I chose to compete in a CBVA A-level tournament last weekend 1) with a partner I’ve never played with before 2) on my weaker side (right side) and 3) at a beach I hadn’t played on in years. We went 1-2 and did not even make it out of pool play. The format was one game to 28 points and we got too far behind in a couple of matches to come back from the deficit. Looking back, this was kind of a train wreck…but I’m a forward thinking person and like to look at the positive side of any experience – there are lessons to be learned at every turn. Below are some reasons why I decided to play in this tournament and some after thoughts:

  • I wanted to compete in an “uncomfortable” environment in order to de-sensitize myself to things such as acclimating to new people/surroundings and learning to “read” players (i.e. shot tendencies, strengths and vulnerabilities) I’ve never seen play before.

I realized that when it comes to playing beach volleyball, once my feet are in the sand and the game starts, that’s all that matters – I’m mentally and physically engaged, and ready for battle. As such, I proved to myself that I’ll be able to compete at any beach/venue regardless of the weather, sand type (fine, gritty, gravel) or sand depth without it drastically affecting my play. Having spent so much time in the sand in my life, it’s actually where I’m most comfortable…and I was able to confirm that for myself before competing in a tournament with higher stakes.

The nice thing about playing against players you know is that you have a sense of how to play against them. You know, to some degree, what to expect from them and what it will take to beat them. When playing someone for the first time however, there is a little bit of a learning curve where you must apply fundamental volleyball knowledge (i.e. it’s hard for a player to spike down line when coming in at an extreme angle to attack the set) towards an opponents playing style in hopes to “figure them out” and effectively defend against them.

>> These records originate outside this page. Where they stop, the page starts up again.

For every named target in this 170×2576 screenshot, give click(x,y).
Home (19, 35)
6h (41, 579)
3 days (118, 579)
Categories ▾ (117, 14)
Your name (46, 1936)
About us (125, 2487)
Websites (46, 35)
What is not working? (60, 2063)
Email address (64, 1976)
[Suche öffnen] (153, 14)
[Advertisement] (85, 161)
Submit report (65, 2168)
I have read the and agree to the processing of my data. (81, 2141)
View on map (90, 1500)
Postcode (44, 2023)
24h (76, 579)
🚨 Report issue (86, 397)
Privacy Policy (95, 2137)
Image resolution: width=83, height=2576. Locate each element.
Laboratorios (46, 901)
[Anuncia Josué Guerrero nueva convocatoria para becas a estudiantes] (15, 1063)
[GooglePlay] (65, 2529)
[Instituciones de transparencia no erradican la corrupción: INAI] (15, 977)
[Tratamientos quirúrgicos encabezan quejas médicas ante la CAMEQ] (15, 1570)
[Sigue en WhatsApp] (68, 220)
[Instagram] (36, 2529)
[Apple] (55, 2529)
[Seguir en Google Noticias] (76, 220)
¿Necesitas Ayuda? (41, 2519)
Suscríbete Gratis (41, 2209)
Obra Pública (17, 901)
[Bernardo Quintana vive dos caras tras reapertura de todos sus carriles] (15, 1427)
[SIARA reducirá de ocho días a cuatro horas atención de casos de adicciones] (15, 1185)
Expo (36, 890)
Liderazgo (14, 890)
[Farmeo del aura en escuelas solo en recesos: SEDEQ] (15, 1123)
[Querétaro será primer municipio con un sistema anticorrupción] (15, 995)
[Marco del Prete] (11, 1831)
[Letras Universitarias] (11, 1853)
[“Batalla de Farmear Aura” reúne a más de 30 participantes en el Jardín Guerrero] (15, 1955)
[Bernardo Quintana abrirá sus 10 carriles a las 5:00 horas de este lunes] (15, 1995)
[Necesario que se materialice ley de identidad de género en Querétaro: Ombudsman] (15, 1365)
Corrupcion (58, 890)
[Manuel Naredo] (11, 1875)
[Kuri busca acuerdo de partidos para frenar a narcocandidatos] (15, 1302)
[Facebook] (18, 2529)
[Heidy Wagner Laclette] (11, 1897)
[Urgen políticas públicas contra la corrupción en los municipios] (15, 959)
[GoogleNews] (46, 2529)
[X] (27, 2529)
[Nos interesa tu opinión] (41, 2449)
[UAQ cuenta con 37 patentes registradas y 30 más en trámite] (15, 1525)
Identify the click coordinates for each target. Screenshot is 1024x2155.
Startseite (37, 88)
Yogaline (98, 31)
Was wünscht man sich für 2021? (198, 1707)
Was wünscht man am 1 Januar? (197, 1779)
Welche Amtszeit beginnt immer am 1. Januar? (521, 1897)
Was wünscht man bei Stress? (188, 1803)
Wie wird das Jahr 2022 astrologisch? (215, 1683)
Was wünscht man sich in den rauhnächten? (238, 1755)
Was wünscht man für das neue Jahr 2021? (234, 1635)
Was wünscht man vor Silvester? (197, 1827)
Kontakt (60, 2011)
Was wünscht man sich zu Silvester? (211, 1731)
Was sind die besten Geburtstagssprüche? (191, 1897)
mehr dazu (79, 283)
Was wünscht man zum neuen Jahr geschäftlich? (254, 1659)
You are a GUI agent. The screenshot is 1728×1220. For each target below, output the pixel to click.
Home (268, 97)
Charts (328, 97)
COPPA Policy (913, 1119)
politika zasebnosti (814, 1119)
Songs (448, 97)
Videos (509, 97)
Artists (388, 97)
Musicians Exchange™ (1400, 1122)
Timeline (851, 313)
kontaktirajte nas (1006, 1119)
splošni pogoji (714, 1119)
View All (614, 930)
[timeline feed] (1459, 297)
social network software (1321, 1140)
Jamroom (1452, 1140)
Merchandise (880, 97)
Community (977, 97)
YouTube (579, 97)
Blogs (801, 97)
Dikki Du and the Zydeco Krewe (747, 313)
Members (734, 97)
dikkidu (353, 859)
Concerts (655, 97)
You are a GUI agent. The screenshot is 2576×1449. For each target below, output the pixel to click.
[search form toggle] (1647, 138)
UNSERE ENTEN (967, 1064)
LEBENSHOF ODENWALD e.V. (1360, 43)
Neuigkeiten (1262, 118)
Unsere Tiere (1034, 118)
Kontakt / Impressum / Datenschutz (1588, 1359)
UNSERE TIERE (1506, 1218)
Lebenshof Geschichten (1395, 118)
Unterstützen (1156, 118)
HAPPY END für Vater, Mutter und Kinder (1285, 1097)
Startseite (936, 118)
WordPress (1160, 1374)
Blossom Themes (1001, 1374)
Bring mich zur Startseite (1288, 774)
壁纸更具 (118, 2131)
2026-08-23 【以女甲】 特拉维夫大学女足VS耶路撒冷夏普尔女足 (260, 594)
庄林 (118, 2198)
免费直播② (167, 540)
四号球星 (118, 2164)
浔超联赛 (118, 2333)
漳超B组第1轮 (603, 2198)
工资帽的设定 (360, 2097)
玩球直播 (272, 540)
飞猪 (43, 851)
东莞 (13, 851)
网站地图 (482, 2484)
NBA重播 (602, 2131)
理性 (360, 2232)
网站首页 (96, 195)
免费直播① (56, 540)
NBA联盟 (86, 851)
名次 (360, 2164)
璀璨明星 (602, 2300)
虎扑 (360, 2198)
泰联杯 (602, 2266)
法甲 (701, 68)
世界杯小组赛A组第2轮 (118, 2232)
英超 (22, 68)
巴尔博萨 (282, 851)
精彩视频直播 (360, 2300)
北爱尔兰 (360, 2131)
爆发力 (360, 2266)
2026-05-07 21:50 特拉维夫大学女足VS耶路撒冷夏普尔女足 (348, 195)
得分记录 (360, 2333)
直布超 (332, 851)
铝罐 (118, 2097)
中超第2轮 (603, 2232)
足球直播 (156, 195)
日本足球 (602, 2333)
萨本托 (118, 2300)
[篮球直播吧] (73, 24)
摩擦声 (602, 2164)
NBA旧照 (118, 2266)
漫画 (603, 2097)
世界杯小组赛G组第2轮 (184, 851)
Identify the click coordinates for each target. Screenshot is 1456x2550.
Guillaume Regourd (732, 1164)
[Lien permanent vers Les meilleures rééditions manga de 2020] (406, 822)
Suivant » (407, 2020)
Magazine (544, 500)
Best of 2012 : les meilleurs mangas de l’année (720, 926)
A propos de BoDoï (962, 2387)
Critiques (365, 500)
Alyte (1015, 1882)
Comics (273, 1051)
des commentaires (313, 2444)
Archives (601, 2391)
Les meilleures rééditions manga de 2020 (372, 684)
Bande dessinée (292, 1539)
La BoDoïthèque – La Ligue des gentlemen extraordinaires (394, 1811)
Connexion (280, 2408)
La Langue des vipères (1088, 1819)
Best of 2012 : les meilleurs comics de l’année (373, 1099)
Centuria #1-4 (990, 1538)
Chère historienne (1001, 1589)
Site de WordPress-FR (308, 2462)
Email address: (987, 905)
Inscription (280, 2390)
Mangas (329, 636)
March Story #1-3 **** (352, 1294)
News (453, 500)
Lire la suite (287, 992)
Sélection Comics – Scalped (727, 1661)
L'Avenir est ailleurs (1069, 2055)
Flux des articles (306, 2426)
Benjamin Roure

My take away here (from playing in the A) is that when I get back to competing in the AAA/Open-level tournaments against players I’m more familiar with, I’ll be reminded to constantly look at them with fresh eyes in an effort to “figure out” their game out as it is TODAY. I expect that other players are working to improve their game just as I am and that means I’ll need to enter each match without predetermined expectations, as that would just sabotage myself from being as mentally focused as I need to be.

  • I wanted to work on utilizing my jump serve more frequently and practice running up to the net to block after serving tough.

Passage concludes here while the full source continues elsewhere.